* _PROBLEM DESCRIPTION_
Please repeat all the entries below word for word, leaving out the pictures.

* _PROVIDED MATERIAL_
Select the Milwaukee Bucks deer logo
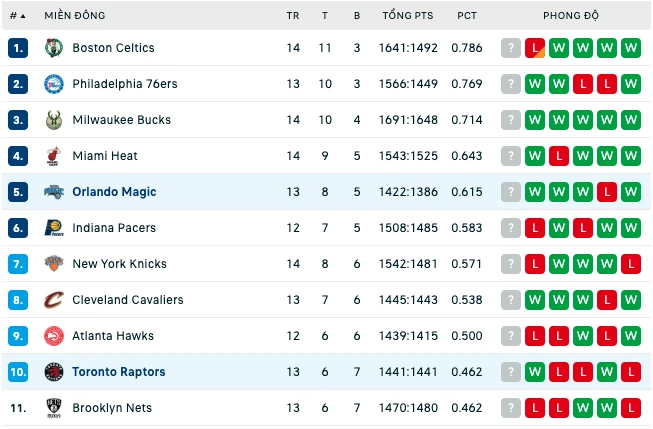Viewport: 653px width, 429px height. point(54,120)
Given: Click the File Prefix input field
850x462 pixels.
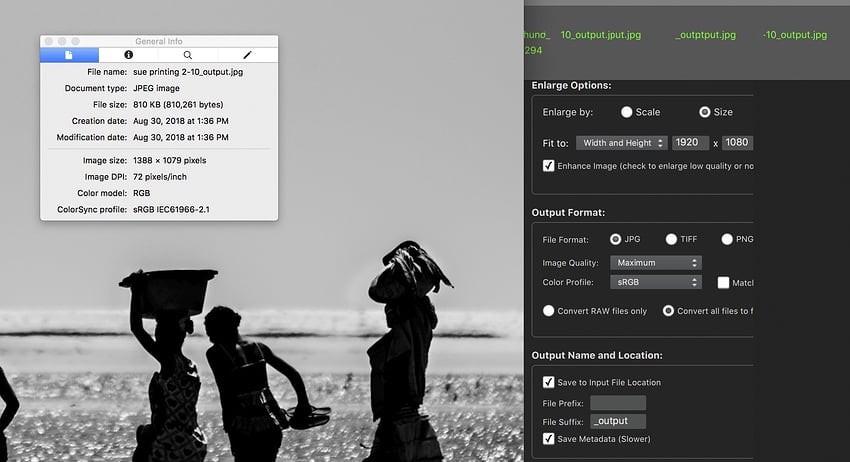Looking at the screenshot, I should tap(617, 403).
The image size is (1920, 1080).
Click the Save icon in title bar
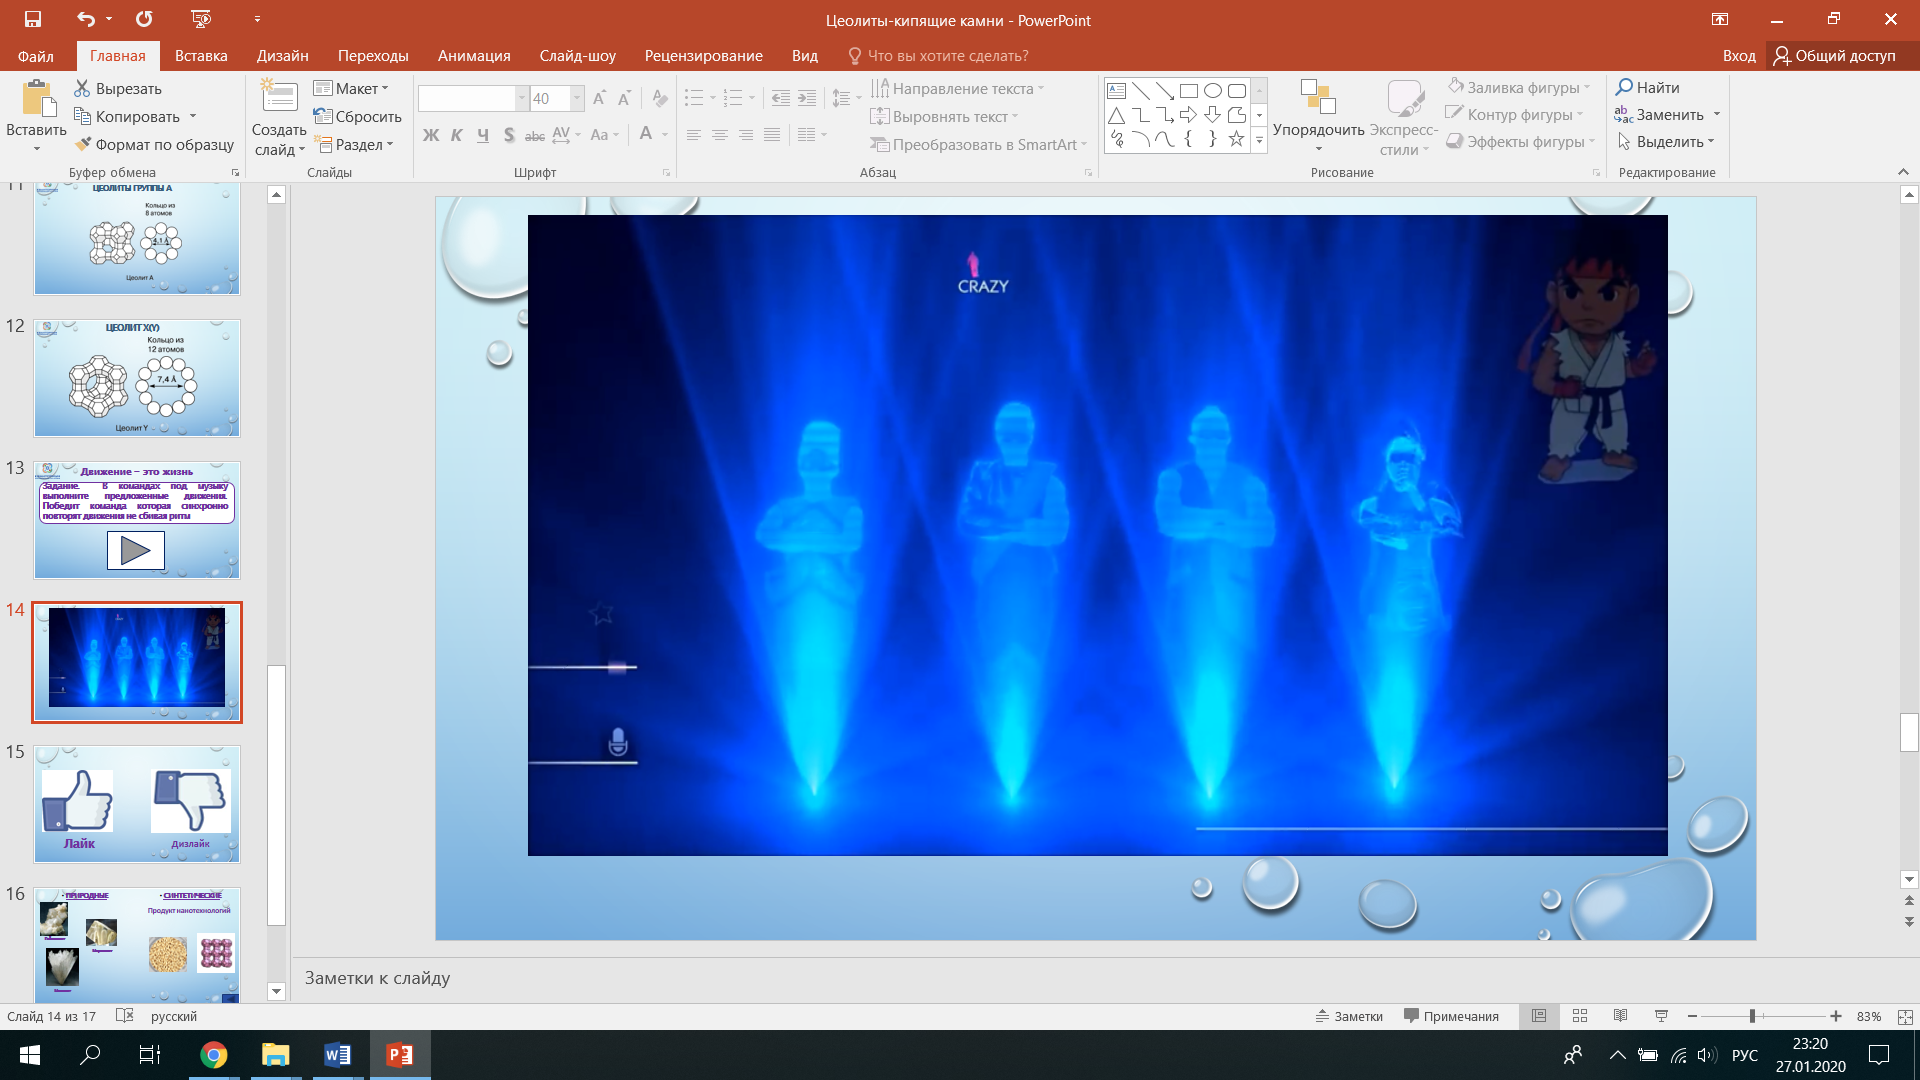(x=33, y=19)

* _ANSWER FOR THE TASK_
Select the Milwaukee Bucks deer logo
Viewport: 653px width, 429px height. point(54,120)
Given: Click the File Prefix input field
850x462 pixels.
Looking at the screenshot, I should tap(617, 403).
The image size is (1920, 1080).
Click the Save icon in title bar
(x=33, y=19)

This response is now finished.